Prodotto da Palomar, Il treno dei bambini – da lei scritto con Furio Andreotti, Giulia Calenda e Camilla Lugay - è da un mese uno dei più grandi successi di Netflix, un viaggio attraverso la miseria e la generosità dell’Italia del dopoguerra vista con gli occhi di un bambino diviso tra due madri. Sono entrambe belle e ognuna è disperata a suo modo. Sono entrambe coraggiose ed imperfette, ma pur sempre madri, simboli e protagoniste di un tema – la maternità stessa - da sempre molto caro a Cristina Comencini. Basta andare a rileggere uno dei suoi libri o rivedere alcuni suoi film per rendersene conto. “Mi piace raccontare storie private in un contesto in cui la Storia è importante”, tiene a precisare lei. Qui è riuscita a spingersi oltre, a raccontare con coraggio e al meglio una maternità che allora era tormentosa, perché la guerra aveva lasciato tutte quelle donne senza niente: povere, senza marito e con figli da accudire.
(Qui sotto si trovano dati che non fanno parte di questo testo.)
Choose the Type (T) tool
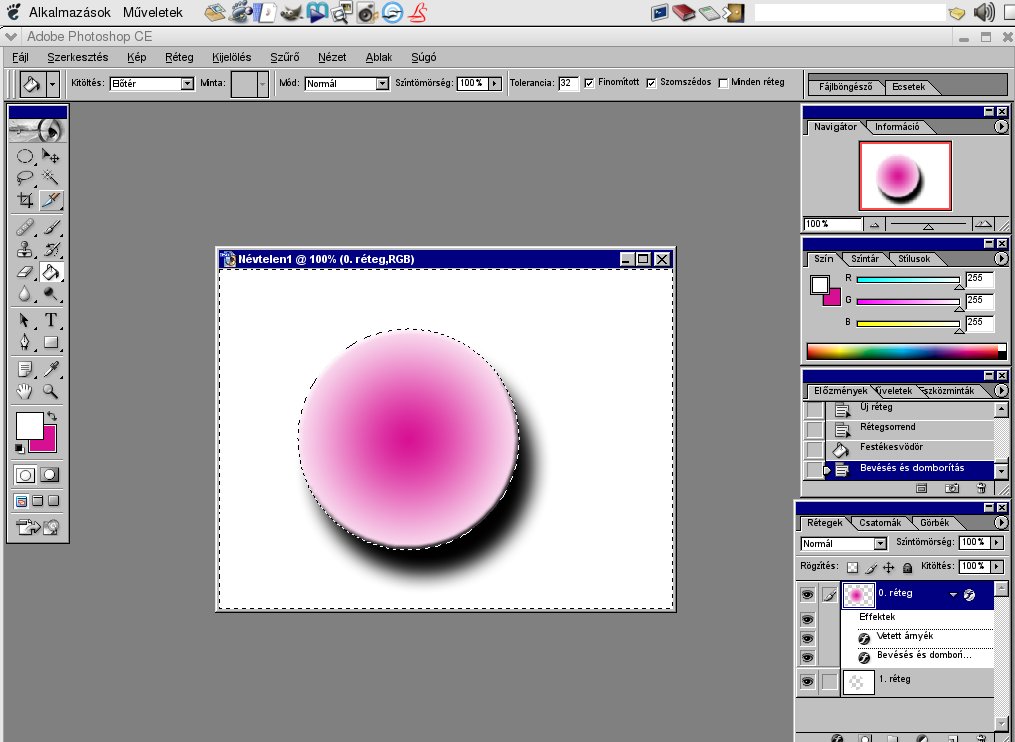point(51,320)
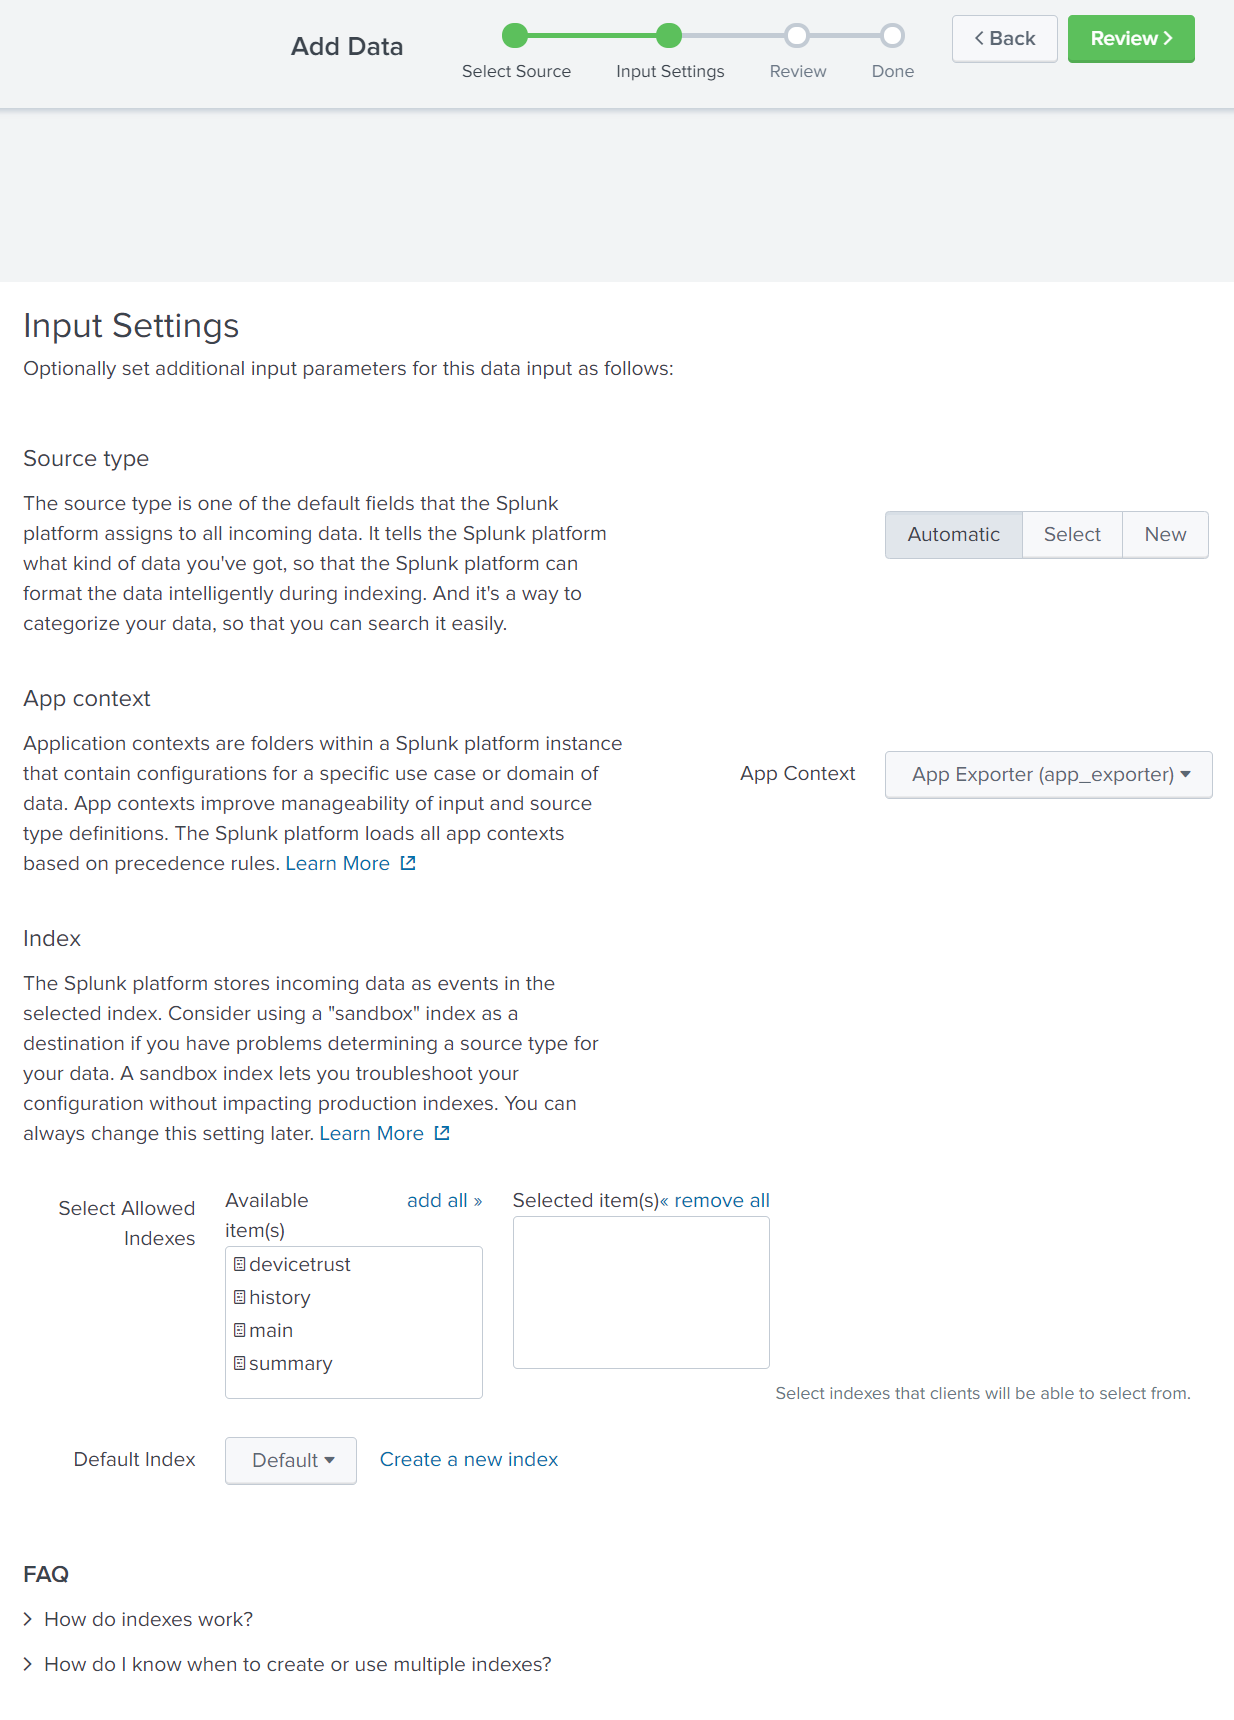
Task: Select Automatic source type
Action: click(952, 534)

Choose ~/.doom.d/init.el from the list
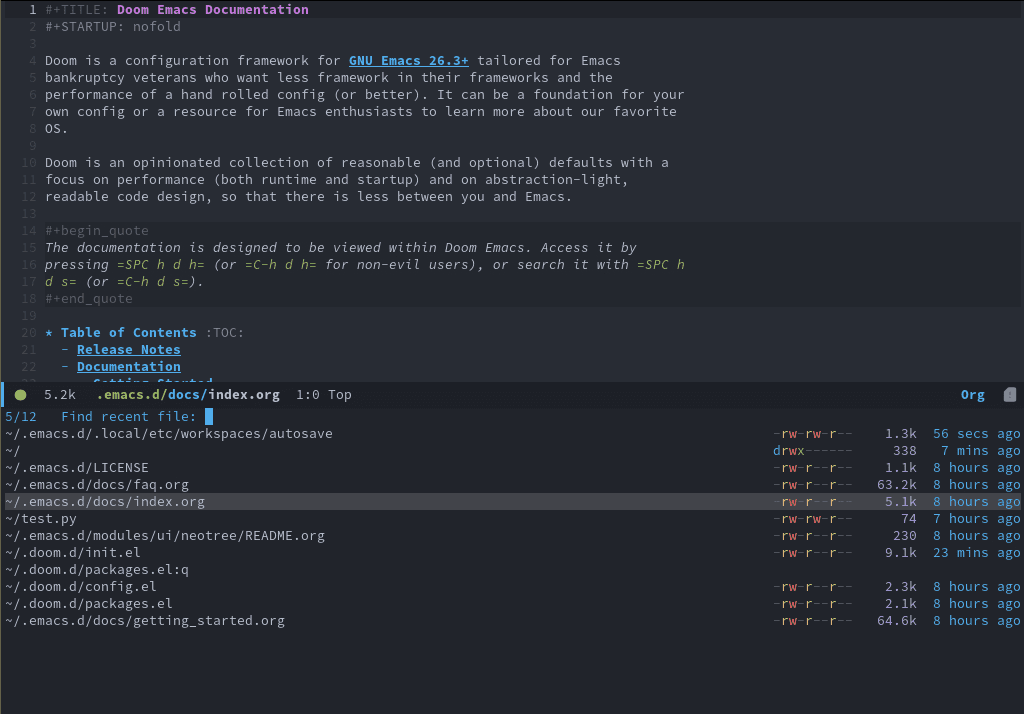click(73, 553)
La speranza e il coraggio di andare contro tutto e tutti potevano salvarle e così è stato. Ma c’è di più. Qui c’è la voglia della regista di mostrare il coraggio di ognuna a non rinunciare mai al diritto di essere madri, ricordandoci che si può esserlo anche diversamente, come le due sullo schermo, che fanno un lavoro su loro stesse e sul bambino per diventarlo appieno, più che al meglio. Solo così si capisce bene cosa ha significato per lei poter raccontare “una storia di speranza e di unione”, una pagina “così bella di solidarietà in un momento di distruzione totale”.